After parting ways with the pharmaceutical company you’ve led for three years and worked at for eight, you decide it’s time to build your own business. You pull together a three-page business plan, leverage a 30-year relationship with a venture capital company and launch your own pharmaceutical company.
“Starting a business is not for the fainthearted,” says Scott Tariff, reflecting on the early years after he founded Eagle Pharmaceuticals in 2007. “We didn’t go straight up—there were a lot of days where we woke up with less than a month’s cash left in the bank wondering what the heck to do.” Working with limited resources demanded adaptability—and ultimately reshaped the company’s strategy.
Initially, Tariff intended to focus on generic drugs, a market he knew well, having previously led the generic drug maker Par Pharmaceuticals. In fact, his company’s moniker—in golf, a score of “eagle” is two strokes better than par—signaled Tariff’s intent to outpace his former employer. “They had their big sign on their building that said Par. I moved out and put up my big sign that said Eagle.” Soon, however, Tariff found his focus shifting to specialty drugs, a business originally intended to be a smaller sideline to the generic business. “We saw an opportunity and had to make a decision,” explains Tariff. “We basically flipped the ratio to more specialty drugs than generics.”
Tariff describes his products—primarily injectable treatments in the areas of critical care and oncology—as “line extensions.” Rather than developing brand new medications, Eagle talks to doctors, patients and nurses to identify problems with existing drugs and looks for ways to reformulates them to address those issues. Enhancing already-FDA-approved drugs enables the company to use an expedited FDA regulatory review pathway known as 505(b)(2), which speeds time to development and approval to market.
Reformulating drugs is a complex, expensive process that doesn’t always succeed—and that’s before factoring in the FDA approval process. Early on, and at a time when it could ill afford to do so, Eagle suffered its share of product failures. “When you are an R&D company and your R&D isn’t working, it’s a problem,” says Tariff. “We hung in there, learned from our mistakes, modified the products and ultimately wound up with some successes.”
Still, running a pharmaceutical business remains a risky undertaking. Just this past April, Eagle tussled with the FDA when the agency denied “orphan drug” seven-year marketing exclusivity for its lead compound, Bendeka. (An orphan drug designation is meant for drugs that treat diseases affecting fewer than 200,000 people or for which there’s little hope of recovering R&D costs.) The agency’s surprise move came on the heels of a lucrative licensing agreement between Eagle and generic drug maker Teva, which was poised to market the compound as an improvement on its existing drug, Treanda.
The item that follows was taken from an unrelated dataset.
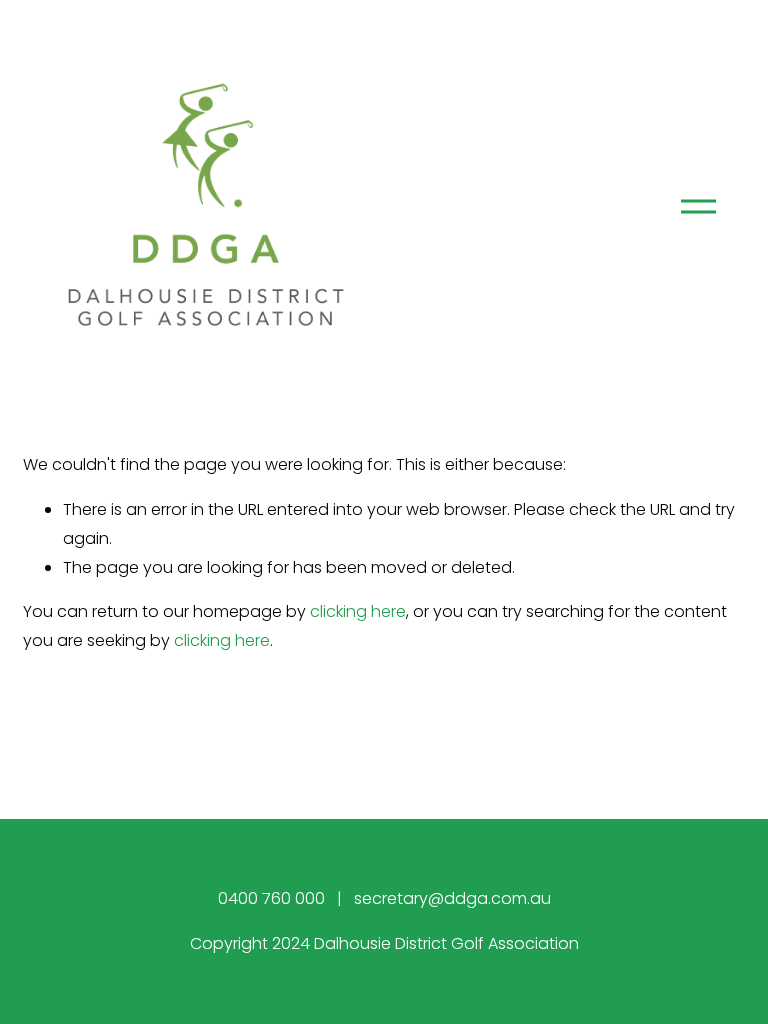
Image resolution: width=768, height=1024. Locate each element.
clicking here (358, 611)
In April, Eagle filed a lawsuit against the FDA protesting the decision. “It worked out in our favor,” says Tariff. “Teva is doing a great job transitioning their old formulation. I think we have 77 percent of the market share of [Treanda].”
Today, the venture Tariff founded out of his home is a thriving company whose revenues are expected to hit $255 million this year. With growth has come stability, says Tariff, who took the company public in 2014. “The people we can attract today—as a successful public company—are different than the ones we were able to bring in nine years ago without products on the market,” he notes. “When you’re developing drugs you need the best formulators and developers. It’s all about the people.”
Striking a balance between committing to your startup vision and being willing to consider the possibility of failure is tricky, but critical to success, says Tariff. “When you’re starting a business, you need to understand that there will be dark days before you get to the other side,” he says. “The key is to be honest with yourself about when to persevere and when to make significant adjustments or to move on. You can’t keep pouring money and time into a business that won’t work. On the other hand, you may just be going through a dark patch and, with perseverance, you’ll come out the other side.” Most company founders need help navigating the twists and turns in the journey, he adds. “Everyone needs mentors,” he says. “You need to surround yourself with talented people who you can trust and listen to in order to help you be objective about how to move forward.”